Cosa è il settore primario
Il settore primario si riferisce a quella dimensione dell’economia che nasce per andare incontro ai bisogni primari dell’uomo e della comunità. E’ il settore che comprende tutte le attività che nascono dall’utilizzo delle risorse naturali senza che, ad esse, vengano apportate particolari trasformazioni e modifiche.

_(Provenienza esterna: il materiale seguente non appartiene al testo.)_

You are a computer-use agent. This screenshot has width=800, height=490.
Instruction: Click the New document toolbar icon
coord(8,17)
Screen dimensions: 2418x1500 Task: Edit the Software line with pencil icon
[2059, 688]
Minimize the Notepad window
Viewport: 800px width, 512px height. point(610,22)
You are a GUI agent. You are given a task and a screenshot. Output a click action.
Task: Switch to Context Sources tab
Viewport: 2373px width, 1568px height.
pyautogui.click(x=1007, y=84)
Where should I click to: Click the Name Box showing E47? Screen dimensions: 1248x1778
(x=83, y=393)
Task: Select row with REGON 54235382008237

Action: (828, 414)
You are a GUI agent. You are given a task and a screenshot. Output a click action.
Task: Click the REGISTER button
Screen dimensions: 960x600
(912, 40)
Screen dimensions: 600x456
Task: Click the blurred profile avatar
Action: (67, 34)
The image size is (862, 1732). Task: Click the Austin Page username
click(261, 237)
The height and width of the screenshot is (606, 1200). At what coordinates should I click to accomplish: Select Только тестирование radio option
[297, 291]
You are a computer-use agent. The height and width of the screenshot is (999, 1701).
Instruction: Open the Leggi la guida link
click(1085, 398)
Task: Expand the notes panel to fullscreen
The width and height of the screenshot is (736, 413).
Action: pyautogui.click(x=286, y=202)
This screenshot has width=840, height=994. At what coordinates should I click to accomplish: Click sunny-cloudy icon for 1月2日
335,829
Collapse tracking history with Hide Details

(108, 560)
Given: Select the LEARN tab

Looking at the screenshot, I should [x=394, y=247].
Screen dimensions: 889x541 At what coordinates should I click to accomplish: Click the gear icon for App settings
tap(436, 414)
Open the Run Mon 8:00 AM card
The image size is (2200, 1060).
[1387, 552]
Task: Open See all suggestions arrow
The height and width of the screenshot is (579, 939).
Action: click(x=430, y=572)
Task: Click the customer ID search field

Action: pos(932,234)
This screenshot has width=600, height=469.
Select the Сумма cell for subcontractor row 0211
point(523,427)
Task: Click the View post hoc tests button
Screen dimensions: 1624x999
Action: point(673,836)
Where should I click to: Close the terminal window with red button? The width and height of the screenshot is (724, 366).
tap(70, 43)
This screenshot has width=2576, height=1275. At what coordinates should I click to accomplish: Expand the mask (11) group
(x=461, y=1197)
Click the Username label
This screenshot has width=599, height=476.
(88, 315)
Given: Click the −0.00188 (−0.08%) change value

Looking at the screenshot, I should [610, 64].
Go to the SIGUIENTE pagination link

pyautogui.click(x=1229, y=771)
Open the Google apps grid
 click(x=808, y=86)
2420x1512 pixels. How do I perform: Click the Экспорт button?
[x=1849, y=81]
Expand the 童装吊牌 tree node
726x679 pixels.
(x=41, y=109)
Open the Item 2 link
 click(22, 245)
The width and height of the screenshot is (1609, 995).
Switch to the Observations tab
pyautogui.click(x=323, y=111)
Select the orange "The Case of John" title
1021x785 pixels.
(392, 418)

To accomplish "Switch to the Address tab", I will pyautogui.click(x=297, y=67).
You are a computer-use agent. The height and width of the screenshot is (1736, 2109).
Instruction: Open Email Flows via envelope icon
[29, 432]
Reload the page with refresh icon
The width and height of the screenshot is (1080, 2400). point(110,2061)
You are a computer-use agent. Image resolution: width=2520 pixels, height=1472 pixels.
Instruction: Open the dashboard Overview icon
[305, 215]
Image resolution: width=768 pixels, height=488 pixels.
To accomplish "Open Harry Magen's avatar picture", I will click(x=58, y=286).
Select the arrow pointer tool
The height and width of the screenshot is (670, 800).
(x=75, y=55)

All’interno del settore primario, che è piuttosto ampio, rientrano quindi:
- le attività agricole
- le produzioni frutticole
- la viticultura
- l’allevamento
- la caccia e la pesca
- la produzione di prodotti derivati da tali attività come vini, latte, formaggi,olio, farina
- l’estrazione di minerali dal suolo
Il settore primario in Italia
Il settore primario, che è stato prevalente in Italia sino alla prima metà del XX secolo, ha avuto un notevole ridimensionamento dagli anni 50 in poi. Il fenomeno di ridimensionamento è coinciso con lo spostamento delle forze lavoro da questo settore a quello secondario dell’industria, spostamento tradotto in un importante fenomeno di migrazione verso le città più industrializzate del Nord Italia come Milano e Torino. Tuttavia, nonostante il decremento della forza lavoro, il settore primario riveste a oggi in Italia una considerevole importanza per la qualità sia dei prodotti che dei loro derivati. I prodotti italiani vengono, inoltre, esportati nel resto d’Europa. Nell’ agricoltura, dove si registra una crescita nel settore nelle Regioni del Nord come il Piemonte e il Veneto, si hanno sopratutto colture di uva, olive, ortaggi, cereali, legumi e frutta. L’allevamento si rivolge sopratutto agli ovini(in Sardegna), ai conigli (in Veneto)e ai bovini(in Lombardia). La pesca ,così come l’estrazione di minerali, non sono attività particolarmente sviluppate all’interno del quadro nazionale.